*** EXERCISE DATA Section Begins ***

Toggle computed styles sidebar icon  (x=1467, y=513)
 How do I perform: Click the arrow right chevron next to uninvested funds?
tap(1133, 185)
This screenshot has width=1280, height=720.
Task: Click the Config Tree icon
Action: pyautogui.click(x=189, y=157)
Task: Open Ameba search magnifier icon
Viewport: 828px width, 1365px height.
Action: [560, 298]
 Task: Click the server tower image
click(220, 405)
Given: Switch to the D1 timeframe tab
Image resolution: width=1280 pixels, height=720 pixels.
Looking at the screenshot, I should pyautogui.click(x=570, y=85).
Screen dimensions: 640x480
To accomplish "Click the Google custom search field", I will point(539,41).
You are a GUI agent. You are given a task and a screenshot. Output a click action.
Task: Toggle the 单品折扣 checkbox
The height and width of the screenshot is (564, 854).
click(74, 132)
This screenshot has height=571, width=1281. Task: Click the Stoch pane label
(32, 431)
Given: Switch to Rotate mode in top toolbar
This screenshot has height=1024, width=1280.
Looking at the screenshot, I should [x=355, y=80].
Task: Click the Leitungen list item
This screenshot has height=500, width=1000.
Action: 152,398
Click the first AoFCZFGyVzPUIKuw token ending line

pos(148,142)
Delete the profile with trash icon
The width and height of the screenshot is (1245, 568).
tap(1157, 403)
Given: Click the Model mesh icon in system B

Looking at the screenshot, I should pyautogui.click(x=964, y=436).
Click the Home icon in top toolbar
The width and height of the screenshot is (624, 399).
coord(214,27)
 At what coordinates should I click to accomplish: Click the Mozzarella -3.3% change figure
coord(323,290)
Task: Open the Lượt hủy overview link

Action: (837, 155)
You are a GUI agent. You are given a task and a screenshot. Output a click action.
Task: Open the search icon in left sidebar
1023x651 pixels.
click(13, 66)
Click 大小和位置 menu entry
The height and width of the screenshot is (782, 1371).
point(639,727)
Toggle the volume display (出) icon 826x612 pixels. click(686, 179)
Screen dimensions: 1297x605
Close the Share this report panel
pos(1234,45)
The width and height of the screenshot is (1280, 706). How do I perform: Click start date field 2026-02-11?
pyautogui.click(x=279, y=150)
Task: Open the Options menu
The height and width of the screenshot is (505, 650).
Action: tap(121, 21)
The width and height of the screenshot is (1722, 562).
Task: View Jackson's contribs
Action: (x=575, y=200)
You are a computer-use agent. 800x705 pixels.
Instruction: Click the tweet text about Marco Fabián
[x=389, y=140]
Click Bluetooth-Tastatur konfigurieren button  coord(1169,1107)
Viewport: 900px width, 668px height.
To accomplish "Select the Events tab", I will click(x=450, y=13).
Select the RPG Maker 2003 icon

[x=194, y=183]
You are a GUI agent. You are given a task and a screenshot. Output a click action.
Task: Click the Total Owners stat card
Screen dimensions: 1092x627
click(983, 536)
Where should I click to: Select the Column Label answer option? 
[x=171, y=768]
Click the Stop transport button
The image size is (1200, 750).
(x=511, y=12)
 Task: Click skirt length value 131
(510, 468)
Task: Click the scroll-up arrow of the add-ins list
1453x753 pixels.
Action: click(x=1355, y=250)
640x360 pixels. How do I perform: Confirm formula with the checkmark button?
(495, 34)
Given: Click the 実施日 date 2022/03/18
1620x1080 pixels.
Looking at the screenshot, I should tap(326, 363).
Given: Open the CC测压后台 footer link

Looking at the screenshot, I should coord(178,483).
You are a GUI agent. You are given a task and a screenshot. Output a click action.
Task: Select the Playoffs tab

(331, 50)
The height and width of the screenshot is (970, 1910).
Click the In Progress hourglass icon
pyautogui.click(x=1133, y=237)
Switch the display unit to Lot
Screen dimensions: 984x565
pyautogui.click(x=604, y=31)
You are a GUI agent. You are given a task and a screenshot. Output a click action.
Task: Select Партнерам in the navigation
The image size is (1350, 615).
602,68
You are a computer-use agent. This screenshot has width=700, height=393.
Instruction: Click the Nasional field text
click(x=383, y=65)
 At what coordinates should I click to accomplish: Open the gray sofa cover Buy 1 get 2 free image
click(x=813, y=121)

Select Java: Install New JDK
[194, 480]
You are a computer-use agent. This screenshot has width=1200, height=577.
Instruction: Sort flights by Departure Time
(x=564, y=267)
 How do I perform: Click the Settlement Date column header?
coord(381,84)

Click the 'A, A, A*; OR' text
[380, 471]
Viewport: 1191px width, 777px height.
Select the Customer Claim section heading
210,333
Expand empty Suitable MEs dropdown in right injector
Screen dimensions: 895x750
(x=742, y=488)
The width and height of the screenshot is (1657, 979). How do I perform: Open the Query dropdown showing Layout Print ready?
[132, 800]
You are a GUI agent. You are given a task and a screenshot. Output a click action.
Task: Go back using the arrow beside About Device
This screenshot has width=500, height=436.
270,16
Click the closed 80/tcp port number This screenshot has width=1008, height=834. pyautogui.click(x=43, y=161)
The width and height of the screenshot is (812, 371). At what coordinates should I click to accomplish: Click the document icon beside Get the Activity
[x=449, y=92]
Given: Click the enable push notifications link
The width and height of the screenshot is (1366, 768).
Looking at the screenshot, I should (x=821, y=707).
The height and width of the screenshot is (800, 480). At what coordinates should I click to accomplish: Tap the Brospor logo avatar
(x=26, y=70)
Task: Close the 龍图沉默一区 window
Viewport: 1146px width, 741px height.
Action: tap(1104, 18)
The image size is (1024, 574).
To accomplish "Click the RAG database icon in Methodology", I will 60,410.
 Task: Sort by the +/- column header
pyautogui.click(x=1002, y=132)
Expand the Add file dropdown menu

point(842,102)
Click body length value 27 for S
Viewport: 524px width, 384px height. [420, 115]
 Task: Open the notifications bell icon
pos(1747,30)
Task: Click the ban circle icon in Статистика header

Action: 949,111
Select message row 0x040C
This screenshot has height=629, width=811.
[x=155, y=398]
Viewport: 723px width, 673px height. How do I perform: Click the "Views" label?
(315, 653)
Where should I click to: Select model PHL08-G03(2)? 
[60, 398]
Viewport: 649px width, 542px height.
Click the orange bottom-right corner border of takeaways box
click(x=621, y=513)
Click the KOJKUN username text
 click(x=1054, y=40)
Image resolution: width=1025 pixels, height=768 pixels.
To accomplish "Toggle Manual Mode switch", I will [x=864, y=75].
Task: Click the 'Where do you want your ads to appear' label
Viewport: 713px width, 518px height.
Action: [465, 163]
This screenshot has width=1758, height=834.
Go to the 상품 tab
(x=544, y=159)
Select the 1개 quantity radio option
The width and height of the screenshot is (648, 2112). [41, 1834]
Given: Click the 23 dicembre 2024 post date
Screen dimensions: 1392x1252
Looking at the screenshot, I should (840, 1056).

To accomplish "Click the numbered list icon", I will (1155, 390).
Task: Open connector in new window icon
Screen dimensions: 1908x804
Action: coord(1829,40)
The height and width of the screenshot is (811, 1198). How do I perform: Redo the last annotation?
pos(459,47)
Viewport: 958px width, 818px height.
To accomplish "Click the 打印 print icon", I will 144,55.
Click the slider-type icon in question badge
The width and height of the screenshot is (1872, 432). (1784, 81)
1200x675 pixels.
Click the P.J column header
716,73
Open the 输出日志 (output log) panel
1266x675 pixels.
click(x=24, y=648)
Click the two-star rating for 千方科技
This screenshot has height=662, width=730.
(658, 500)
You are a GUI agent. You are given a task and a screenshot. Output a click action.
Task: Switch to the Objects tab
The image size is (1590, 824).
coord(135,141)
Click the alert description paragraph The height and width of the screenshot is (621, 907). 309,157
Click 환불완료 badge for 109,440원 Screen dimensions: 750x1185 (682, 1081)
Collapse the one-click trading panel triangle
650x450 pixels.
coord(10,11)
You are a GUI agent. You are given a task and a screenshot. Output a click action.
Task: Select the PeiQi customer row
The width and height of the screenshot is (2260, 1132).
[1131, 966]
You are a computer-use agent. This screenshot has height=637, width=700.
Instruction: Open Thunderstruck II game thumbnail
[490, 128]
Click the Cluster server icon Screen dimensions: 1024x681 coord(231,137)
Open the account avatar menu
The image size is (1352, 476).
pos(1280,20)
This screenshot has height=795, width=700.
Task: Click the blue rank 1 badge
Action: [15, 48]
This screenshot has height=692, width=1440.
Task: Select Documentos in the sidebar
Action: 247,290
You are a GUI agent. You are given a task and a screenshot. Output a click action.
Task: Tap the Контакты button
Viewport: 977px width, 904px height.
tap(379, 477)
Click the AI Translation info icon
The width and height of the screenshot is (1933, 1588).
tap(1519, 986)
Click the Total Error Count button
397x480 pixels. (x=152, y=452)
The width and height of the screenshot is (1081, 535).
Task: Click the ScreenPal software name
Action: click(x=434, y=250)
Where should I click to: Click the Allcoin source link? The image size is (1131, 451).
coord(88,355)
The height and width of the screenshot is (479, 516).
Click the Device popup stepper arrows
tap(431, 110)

*** EXERCISE DATA Section Ends ***

DESCRIPTION OF THE TASK: Which of the lines above carry the string "Toggle"? Pick them out and copy them.

EXERCISE ANSWER:
Toggle computed styles sidebar icon  (x=1467, y=513)
Task: Toggle the 单品折扣 checkbox
Toggle the volume display (出) icon 826x612 pixels. click(686, 179)
To accomplish "Toggle Manual Mode switch", I will [x=864, y=75].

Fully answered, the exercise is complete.